The road to that point in his life alone was tough. Rejected from every seminary he applied to in the United States because of the color of his skin, Tolton had to travel to Rome to study and become ordained. Although he initially expected he to be sent to Africa as a missionary, he was surprisingly sent back to the Midwest to serve the African-American community in Quincy, Illinois. He would go on to serve in Chicago as well.
Today, Tolton is being considered for sainthood. The formal canonization proceedings began in 2011 and continue today, waiting to be fully evaluated by the Vatican.
On Tuesday’s St. Louis on the Air, Auxiliary Bishop Joseph Perry, of the Archdiocese of Chicago, joined the program to share information about the canonization process. Perry is the official guiding the process of canonization along, making the case for Tolton.
Also joining the program was Chuck Scholz, the former mayor of Quincy, Illinois, and attorney at Scholz and Scholz, LLP. His grandfather attended Tolton’s church and Scholz also believes Tolton should be canonized.
Listen as the two discuss Father Tolton's life and legacy:
“Canonization is the highest honor the Catholic Church can bestow upon a Christian,” Perry said. “It allows that person’s name to be invoked in an act of worship and allows that person’s name to be listed with the saints known worldwide and even locally where he has significance for certain groups of people.”
The process of research into Tolton’s life took four years, amounting to about 5,000 pages. Currently, various Vatican officials are putting together a “positsio,” a heavily-documented biography of Tolton’s life showing what made him an extraordinary Christian, which will be reviewed by a historical and theological commission. That “positsio” is expected to be completed by summer’s end.
After the review, a group of Cardinals will review the information and provide their thoughts to the Pope on whether Tolton should be canonized. The pope will then decree Tolton had lived a virtuous life, making him a “venerable.”
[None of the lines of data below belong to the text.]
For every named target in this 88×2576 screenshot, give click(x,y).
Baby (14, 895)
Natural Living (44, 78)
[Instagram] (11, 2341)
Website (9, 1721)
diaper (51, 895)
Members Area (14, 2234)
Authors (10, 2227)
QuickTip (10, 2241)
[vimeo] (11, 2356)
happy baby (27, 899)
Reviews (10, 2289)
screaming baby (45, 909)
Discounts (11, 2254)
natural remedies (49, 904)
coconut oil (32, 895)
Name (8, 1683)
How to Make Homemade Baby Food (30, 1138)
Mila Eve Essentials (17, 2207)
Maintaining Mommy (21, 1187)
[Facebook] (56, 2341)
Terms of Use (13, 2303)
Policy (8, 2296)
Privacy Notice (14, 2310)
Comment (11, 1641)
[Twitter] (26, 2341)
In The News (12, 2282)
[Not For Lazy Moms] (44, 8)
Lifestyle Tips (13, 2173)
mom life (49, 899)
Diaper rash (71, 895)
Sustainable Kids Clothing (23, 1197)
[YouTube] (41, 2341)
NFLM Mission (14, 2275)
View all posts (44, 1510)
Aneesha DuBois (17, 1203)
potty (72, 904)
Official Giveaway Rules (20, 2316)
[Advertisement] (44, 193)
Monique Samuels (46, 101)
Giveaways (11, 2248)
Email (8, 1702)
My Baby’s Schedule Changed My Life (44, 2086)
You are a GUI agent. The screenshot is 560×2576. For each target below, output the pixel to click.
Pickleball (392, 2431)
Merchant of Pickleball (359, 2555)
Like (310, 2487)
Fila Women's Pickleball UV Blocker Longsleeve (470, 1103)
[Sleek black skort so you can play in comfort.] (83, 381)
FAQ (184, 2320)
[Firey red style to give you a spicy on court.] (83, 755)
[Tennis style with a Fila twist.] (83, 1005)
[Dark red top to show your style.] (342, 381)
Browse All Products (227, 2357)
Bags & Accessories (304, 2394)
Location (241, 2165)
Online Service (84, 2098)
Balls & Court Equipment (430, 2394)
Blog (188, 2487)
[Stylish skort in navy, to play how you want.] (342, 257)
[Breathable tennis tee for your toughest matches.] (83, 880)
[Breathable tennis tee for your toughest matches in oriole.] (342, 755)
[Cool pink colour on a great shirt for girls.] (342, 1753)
There are two more stages that Tolton must pass to become a saint. First, “beatification,” which proves Tolton performed at least one miracle. And then, finally, sainthood, where two miracles must be proven.
“Tolton’s miracles involve two seemingly-impossible turnarounds in health,” Perry said. “One woman was slated to have a leg amputated because of gangrene and there was a complete turnaround after she invoked Tolton.”
In another, more recent case, a seminarian had collapsed, losing oxygen to his brain and was unresponsive to any efforts to revive him. Cardinal Francis George and Perry were in Quincy at the time, exploring the burial site of Tolton, and received a call from the family to pray for the seminarian. In the meantime, the family placed a card of Tolton’s face near his bed. Then, the seminarian woke up, Perry said.
Scholz said he had known of Tolton his whole life but it wasn’t until the process of canonization started that he realized he had devoted followers across the country and globe.
“In my family, my great grandfather knew Father Tolton,” Scholz said. “When Tolton returned to Quincy from Rome, he was assigned a mission church of St. Boniface, the German church, to minister to African-Americans. Quincy had quite an influx of African-Americans from across the river in the former slave state of Missouri during the Civil War. Father Tolton was charismatic and people spoke of his sermons and singing voice. Many white people started going to his church, St. Joseph’s. My own great grandfather was instructed by his mother to go to St. Boniface but he would disobey and go to St. Joseph’s to hear Tolton.”